● WORK INSTRUCTIONS: Stop at the line containing "Task: Select the created_at row": write out every line from the beginning of the entries up to and including it, minus the pictures.

··· MATERIALS PROVIDED ···

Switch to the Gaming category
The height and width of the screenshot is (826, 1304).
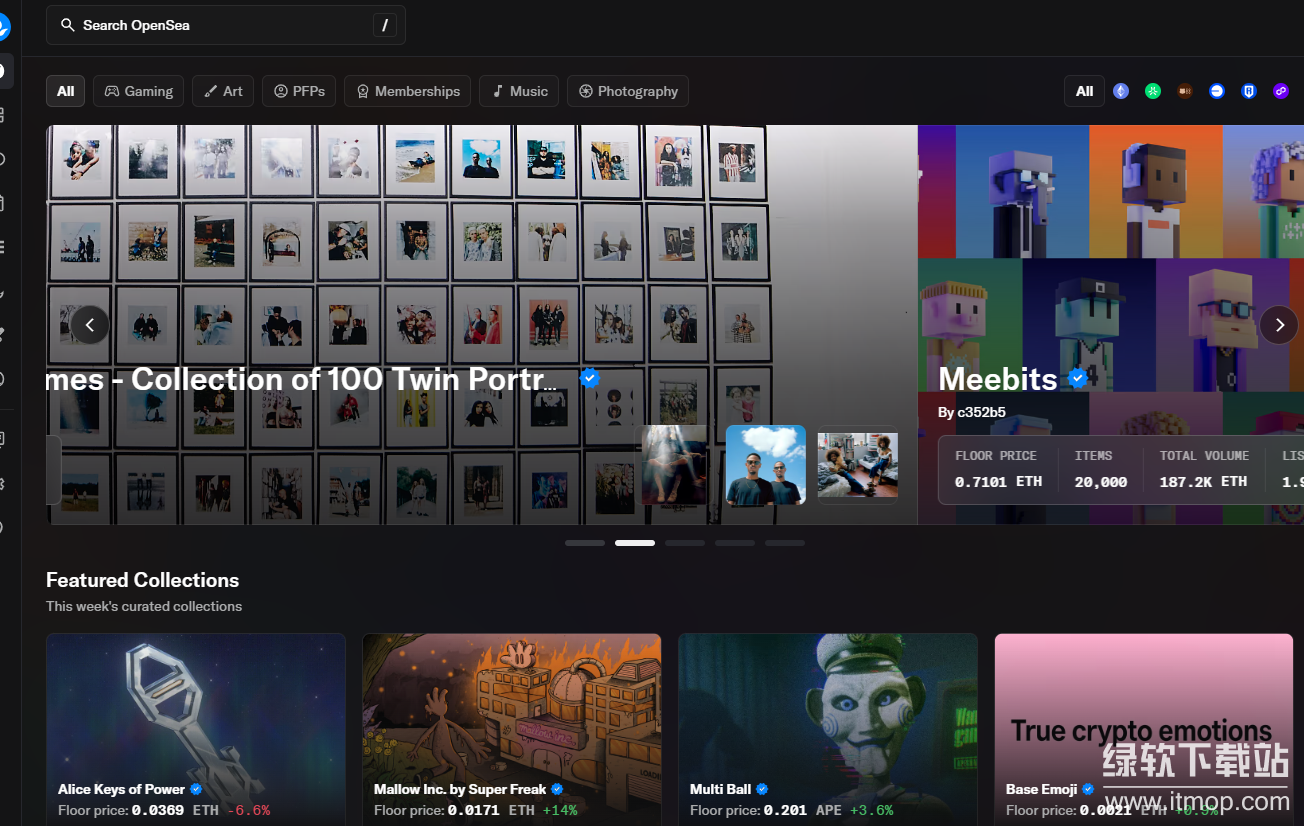tap(139, 91)
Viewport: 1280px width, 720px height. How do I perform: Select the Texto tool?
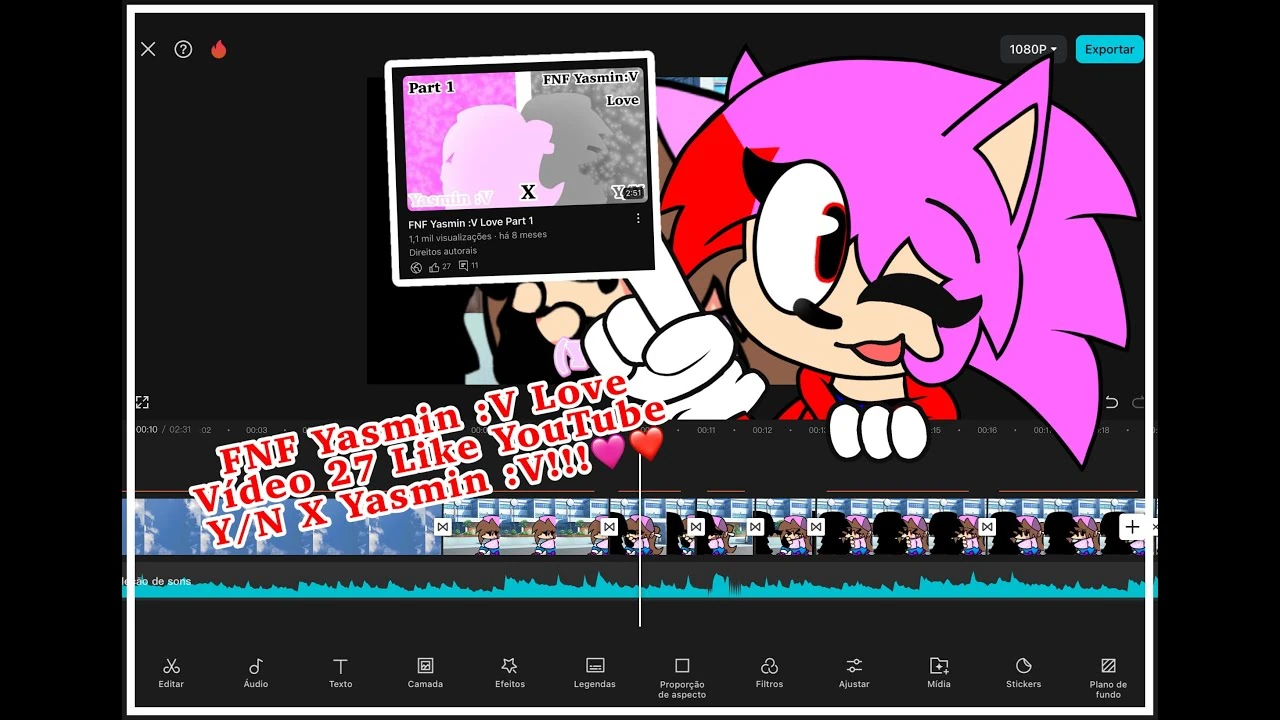(340, 672)
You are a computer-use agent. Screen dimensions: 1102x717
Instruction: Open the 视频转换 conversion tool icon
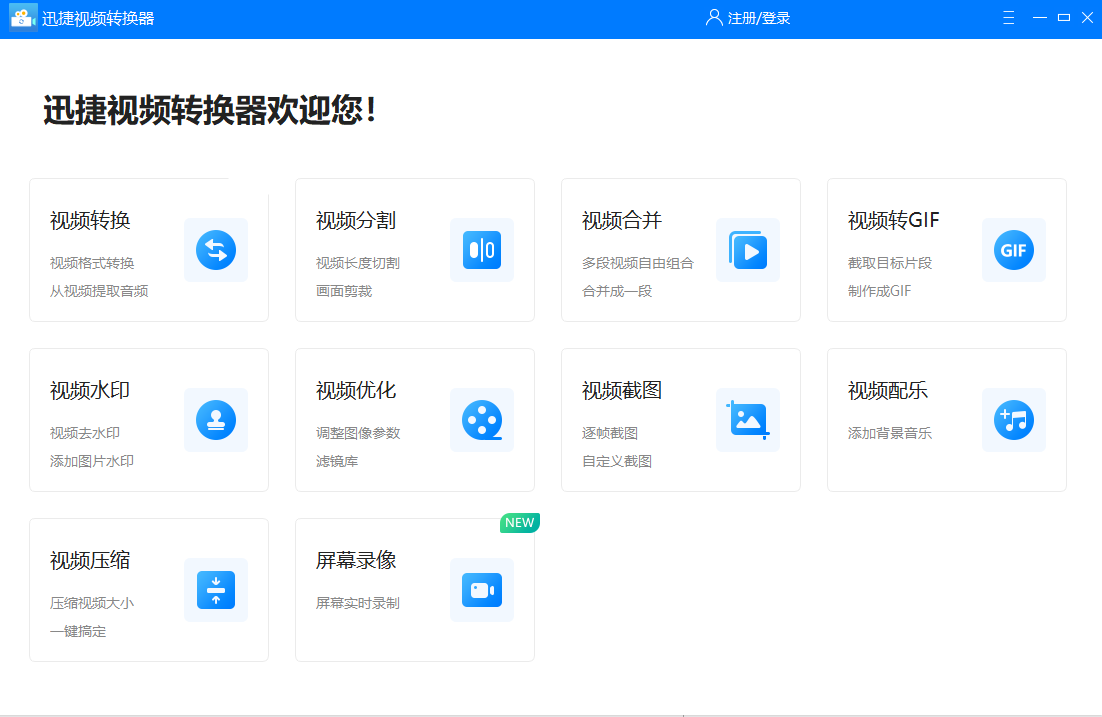[216, 250]
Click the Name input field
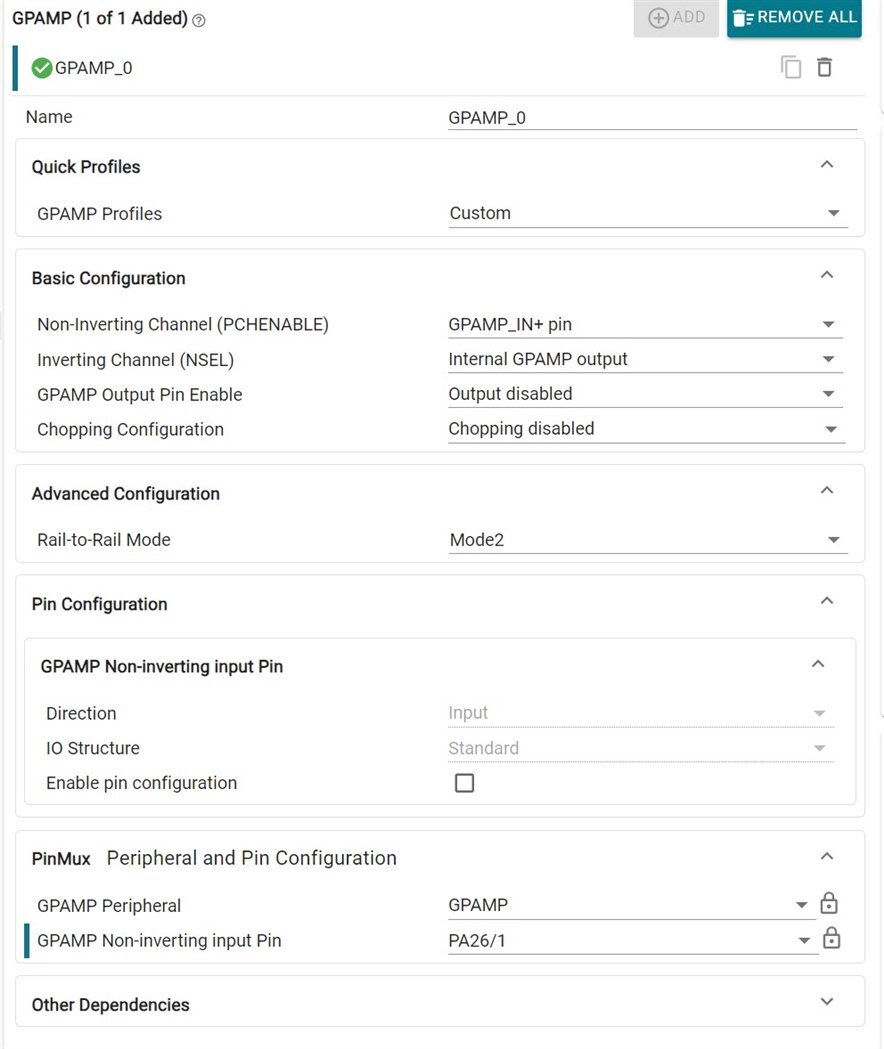This screenshot has width=884, height=1049. coord(652,117)
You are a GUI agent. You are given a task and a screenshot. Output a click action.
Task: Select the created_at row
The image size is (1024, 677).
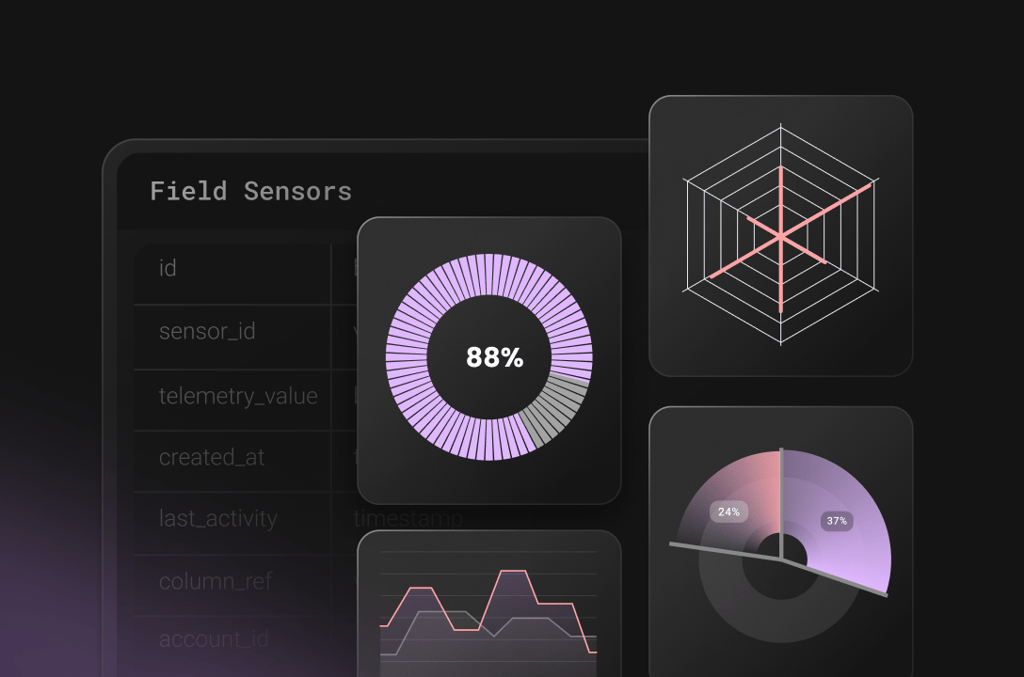[x=212, y=458]
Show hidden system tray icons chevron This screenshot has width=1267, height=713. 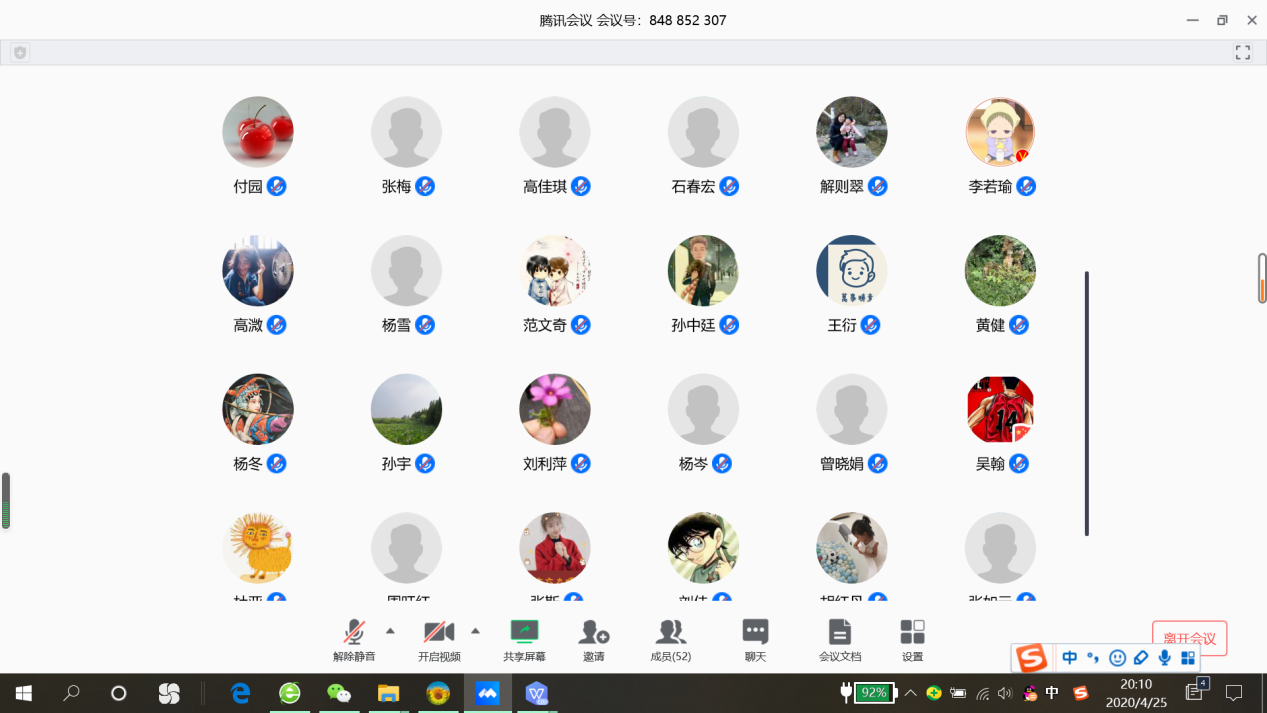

···

● FINISHED TASK:
Switch to the Gaming category
The height and width of the screenshot is (826, 1304).
tap(139, 91)
Viewport: 1280px width, 720px height. How do I perform: Select the Texto tool?
(340, 672)
You are a computer-use agent. Screen dimensions: 1102x717
Instruction: Open the 视频转换 conversion tool icon
[216, 250]
Click the Name input field
This screenshot has width=884, height=1049. coord(652,117)
You are a GUI agent. You are given a task and a screenshot. Output a click action.
Task: Select the created_at row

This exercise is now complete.